This fact has occurred to me again since the addition of the globe visitors map I put on my page. Each of those little dots represents someone who has stopped by to read some, if not all, of what is written here. I find that pretty incredible, without the internet that would never happen, how could it ?
But thanks to the world wide web there are people in what to me are far flung corners of the globe who know something about me and are aware of my existence.
I don’t know why I like that thought quite so much, but I do, and I appreciate the time they have spent here. The world certainly is getting smaller every day.
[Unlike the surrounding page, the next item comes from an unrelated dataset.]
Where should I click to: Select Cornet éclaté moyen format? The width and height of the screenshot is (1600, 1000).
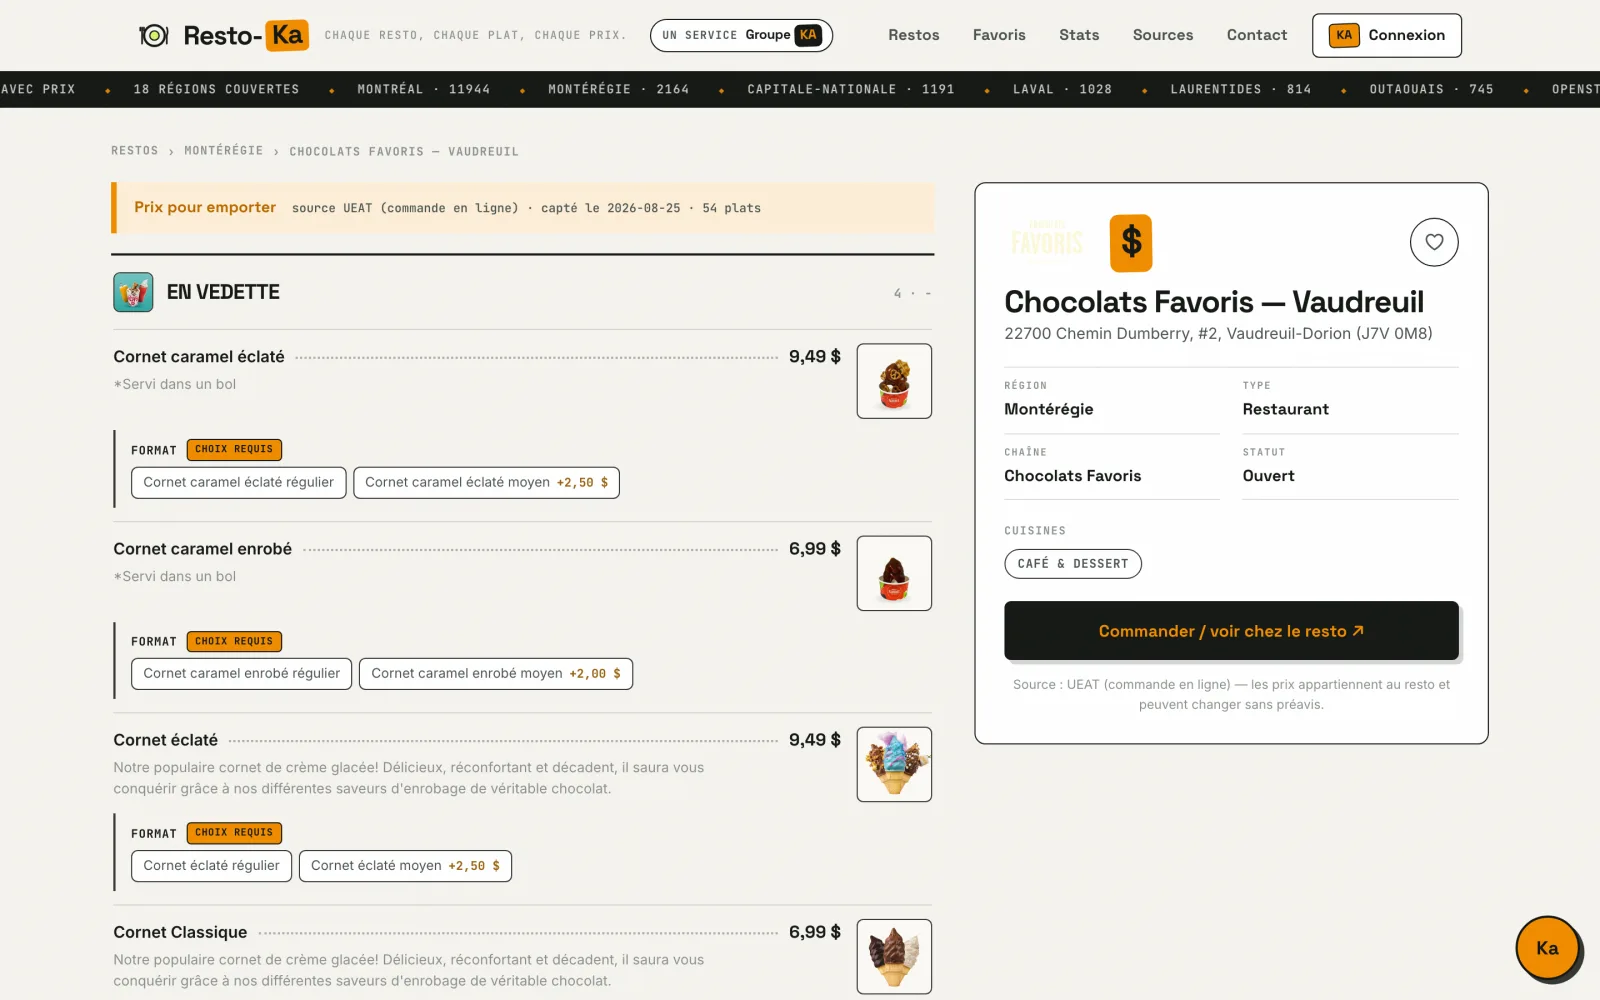pos(405,866)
The thing I really love about the internet is the idea that you’re never truly alone. As I’m writing this it’s 5pm on a Sunday, I’m sat on my bed with a coffee and my laptop and in between writing I’m conversing with a few friends on facebook, my msn is on and there’s a couple of people popping in and out of chat there. Apart from one person I don't see any of them very often - yet cyberspace enables me to regularly keep in touch. I’m also an insomniac and I really appreciate the fact that if I can’t sleep there is always someone to talk to.
I have friends that I have made online from all over the world, I know some people might say that someone you’ve never met and are not likely to is not a real friend but I’m inclined to disagree with them, there have been times when I’ve told these relative strangers things that I might not share so easily with real world friends.
If you’re that extra bit removed from someone’s life it can make it easier to be non-judgemental, andsometimes a different persons outlook and perspective on problems is all you need to see things differently yourself. And it’s fascinating just to hear how different peoples lives are elsewhere on the planet from them rather then watching it on tv.
In some ways I think the internet is a great equalizer. It doesn’t just remove geographical barriers, the differences between our social standing, economic status, age, race and sexuality that separate us in our communities and daily lives become irrelevant. I am the sort of person who will talk to anyone, but without the web my circumstances and surroundings limit that.
And as for internet shopping......I’m beyond impressed that I can go to Asda.com at 4am, pick what I want and the next day it’s delivered.
I actually did all my Christmas shopping online last year too, I may be the exception where females are concerned but I HATE shopping at the best of times, never mind when there is all the extra hassle and short tempered customers in December, but thanks to my Vaio I avoided it all.
Actually I do think it’s quite true that you can get anything you want online, all you need do is enter the right keyword and google will find it for you, and that's preferable to negotiating shops and crowds to me.
There have been times when I’ve been pondering some bizarre question or other, or been involved in a discussion and wanted facts to back up what I’m saying, and it’s all there just for the looking.
Of course whilst you can filter out adult content and spam, and scan for Trojans and spyware, I’ve yet to see a bullshit filter so it does pay to exercise caution over some of what you might find.
I suppose it’s my age showing really, younger people who have grown up with the technology are so used to it always being there they take it for granted. But I can remember when a long distance phone call, to my cousin who lived in the North of England, was an expensive novelty that I was only allowed a couple of times a year.
As a child we didn’t even have a telephone in our house, in fact we only got one after my parents split because my mum then thought it might be wise to have ‘in case of emergencies’ as she was the only adult in the house.
I remember, I think I was 17 at the time, a friend telling me that her parents were going to get a video, which meant that you could watch cinema films on your tv, and us both being totally amazed that this was even possible.
When this wonderful machine arrived it was the size of slab of concrete and weighed about the same, but we were mesmerised by it, and spent hours being more impressed by the fact that we were watching movies at home then the content of them.
That is until the day Ellie found the one featured in the above illustration in her parents room, we were highly amused by that.
As a child I loved Star Trek, still do really (apart from Voyager...just sayin'), and my favourite thing was the ‘communicators’, at the time it seemed so far fetched yet nowadays everyone’s got a mobile phone, which is the same principle to my mind - no matter where you are you can be spoken to, well unless there’s a poor signal.
But even Spock and Kirk would occasionally have difficulties communicating because of some inter-stellar interference. I hope it’s just a matter of time before I can transport myself off to some tropical beach in a few seconds and I’m planning to clear out the spare bedroom ready to install a holodeck.
I once watched an episode of the twilight zone where a man from the past time travelled to the present and was scared to see aeroplanes in the sky.
I can only imagine where technology will take us 100 years from now - space travel I guess, and I’m only sad that I’m not going to be around to see it.